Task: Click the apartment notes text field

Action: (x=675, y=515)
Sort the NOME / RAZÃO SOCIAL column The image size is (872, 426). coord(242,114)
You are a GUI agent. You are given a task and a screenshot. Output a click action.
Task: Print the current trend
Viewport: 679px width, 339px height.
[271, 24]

==

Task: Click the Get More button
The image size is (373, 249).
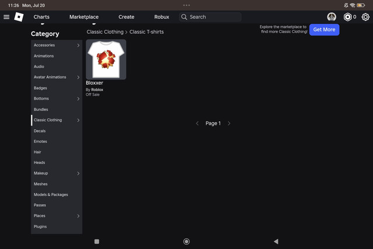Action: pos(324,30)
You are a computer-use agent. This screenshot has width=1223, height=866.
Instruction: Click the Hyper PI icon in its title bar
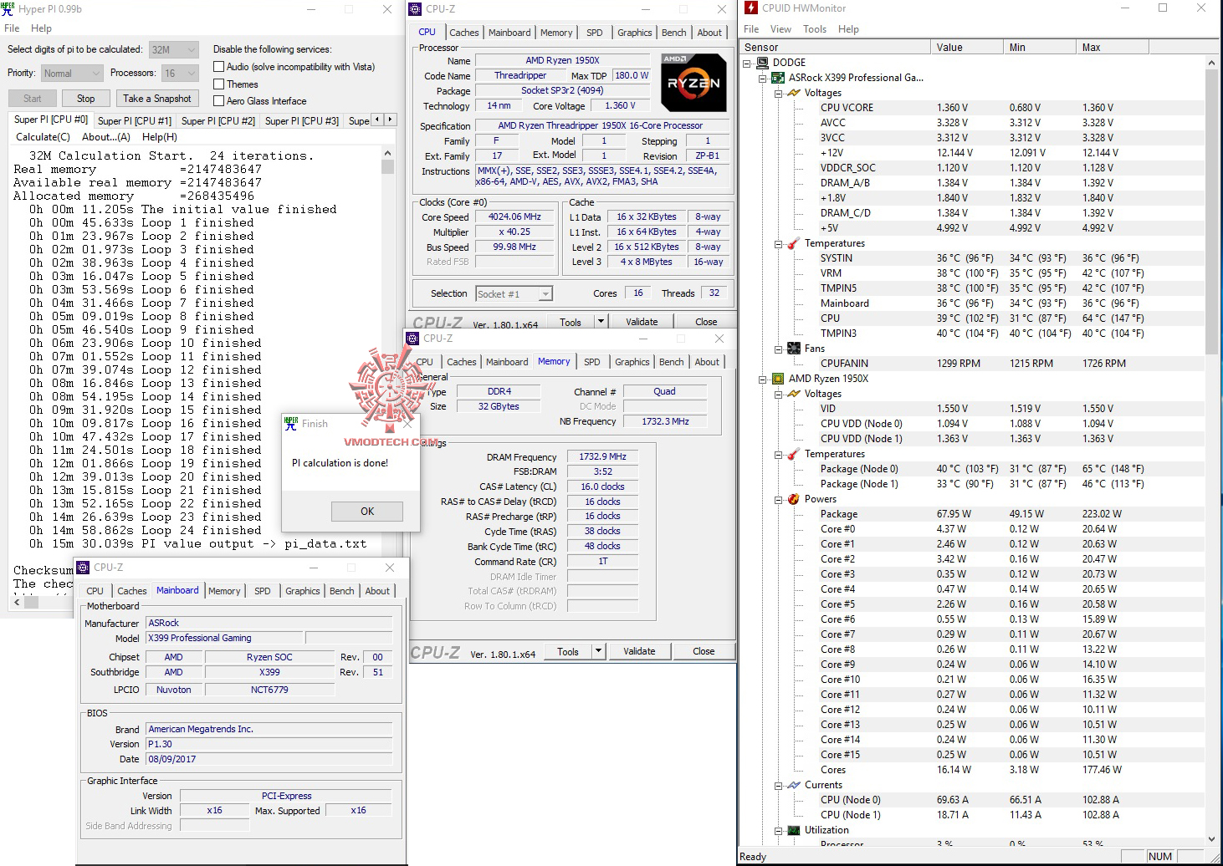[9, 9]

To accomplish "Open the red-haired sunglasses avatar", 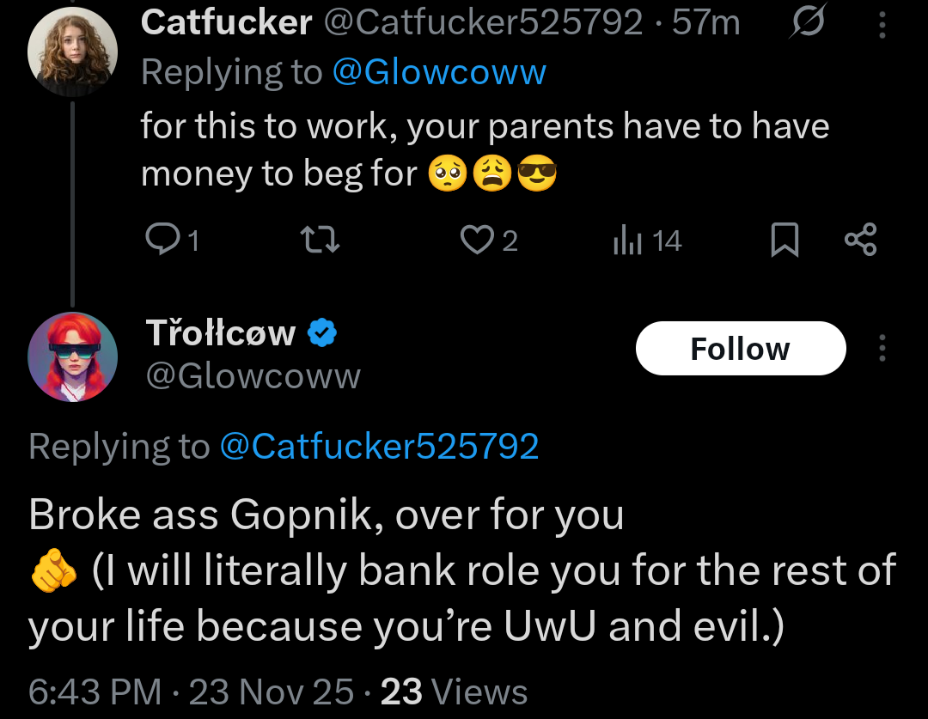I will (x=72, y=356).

--

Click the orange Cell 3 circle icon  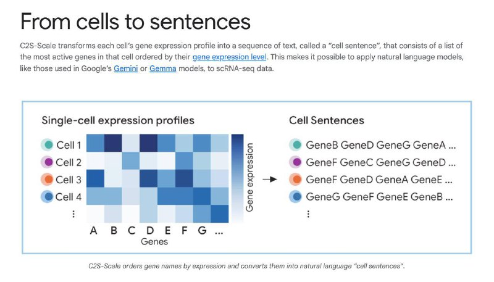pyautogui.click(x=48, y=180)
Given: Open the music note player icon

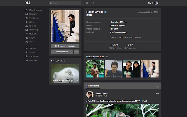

__Exercise instructions__. Which lines in the entries above contain the string "width"? Return each of those lines in full, treating uppercase and lowercase as different.

__Exercise result__.
Viewport: 679px width, 339px height.
You are a computer-use agent. This screenshot has width=1223, height=866.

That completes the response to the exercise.